If the United Kingdom (UK) leaves the European Union (EU) on the basis of a withdrawal agreement – ‘Brexit with a deal’ – data transfers between the EU and the UK will be much easier than without a deal … at least for a while. Our data protection guide specifically for the Brexit with a deal scenario explains the most important facts you’ll need to know moving forward (see this article for the no-deal Brexit scenario).
In case the UK and EU agree to sign the withdrawal agreement as negotiated by the end of 2018, or if a new deal is approved, a so-called transition period is likely. During this timeframe, the General Data Protection Regulation (GDPR) will continue to have a direct effect, and data flows will not be immediately affected. Nevertheless, by the end of the transition period, the UK will become a ‘third country’ according to the GDPR, with far-reaching implications for data protection.
Scope of application of the GDPR
The GDPR has an extraterritorial effect on both private and corporate data protection. It stipulates the rights of data subjects and applies to all businesses that process the personal data of people in the EU within the scope of offering goods or services or monitoring behaviour. As stipulated in Article 3, GDPR compliance is mandatory for all such businesses, irrespective of their physical location.
After leaving the EU, Articles 44–50 of the GDPR will regulate data flows with the UK as a third country (see our guide on Brexit and the GDPR).
With a withdrawal agreement, a transition period is expected, which is meant to ensure that data flows between the UK and the EU remain undisrupted. During this specific timeframe, the UK is committed to applying EU data protection laws, thus leaving UK-EU data transfers unaffected. Consequently, from a data protection perspective, the UK will continue to be treated as an EU Member State until the end of the transition period.
After the UK’s status changes to that of a third country, transfers will require a specific legal basis in order to exchange data with the EU. The most feasible solution for this will be an adequacy decision, which the Commission grants if it decides that the third country can ensure a sufficient level of data protection, as envisaged in article 45 GDPR. As a result, the transition period will provide the UK with the necessary time to establish an international data transfer policy and for UK businesses to ensure they are GDPR compliant.

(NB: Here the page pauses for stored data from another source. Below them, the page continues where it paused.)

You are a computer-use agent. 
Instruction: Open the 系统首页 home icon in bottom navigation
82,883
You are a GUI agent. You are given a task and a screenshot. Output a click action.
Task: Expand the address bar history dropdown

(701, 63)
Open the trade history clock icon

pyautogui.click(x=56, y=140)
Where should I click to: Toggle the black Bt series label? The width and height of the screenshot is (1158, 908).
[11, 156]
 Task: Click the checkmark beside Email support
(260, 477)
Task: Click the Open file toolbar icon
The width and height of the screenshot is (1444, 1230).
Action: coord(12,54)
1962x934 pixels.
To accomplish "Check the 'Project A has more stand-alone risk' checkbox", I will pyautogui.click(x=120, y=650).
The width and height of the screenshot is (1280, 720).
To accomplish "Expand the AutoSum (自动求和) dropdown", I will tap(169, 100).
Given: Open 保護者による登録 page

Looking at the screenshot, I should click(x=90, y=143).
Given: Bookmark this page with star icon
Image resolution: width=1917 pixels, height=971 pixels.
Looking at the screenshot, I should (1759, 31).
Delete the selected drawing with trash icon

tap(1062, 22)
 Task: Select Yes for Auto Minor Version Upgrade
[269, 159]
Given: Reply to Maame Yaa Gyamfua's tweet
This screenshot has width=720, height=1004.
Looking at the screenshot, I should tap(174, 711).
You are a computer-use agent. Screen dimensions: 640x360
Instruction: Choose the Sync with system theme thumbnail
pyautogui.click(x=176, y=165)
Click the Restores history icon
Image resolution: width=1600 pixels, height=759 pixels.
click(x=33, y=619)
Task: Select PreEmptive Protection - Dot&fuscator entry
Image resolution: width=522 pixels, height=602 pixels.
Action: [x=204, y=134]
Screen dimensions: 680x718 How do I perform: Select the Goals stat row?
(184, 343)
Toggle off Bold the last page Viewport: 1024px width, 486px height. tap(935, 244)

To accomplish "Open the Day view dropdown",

The situation after the transition period might remain the same as in a no-deal scenario. However, a transition period will give the UK and EU more time to negotiate a legitimate basis for data transfers with the aim of protecting UK businesses from facing immediate data transfer restrictions. After the transition period, the GDPR will no longer directly affect the UK. Instead, the UK’s data protection policy will be based on the ‘UK GDPR’, i.e. amended UK data protection legislation to implement the GDPR and the Data Protection Act 2018, and the extraterritorial effect of the ‘EU GDPR’. In order to ensure continued compliance with the GDPR after transition period, UK businesses will be required to appoint an EU representative in the Member States where they wish to operate.
The Information Commissioner of the United Kingdom (ICO) is the UK’s independent supervisory body responsible for monitoring compliance with the GDPR and will maintain its mandate during the transition period. It will retain representation rights on the European Data Protection Board (EDPB) for matters affecting the UK but will no longer have any voting rights.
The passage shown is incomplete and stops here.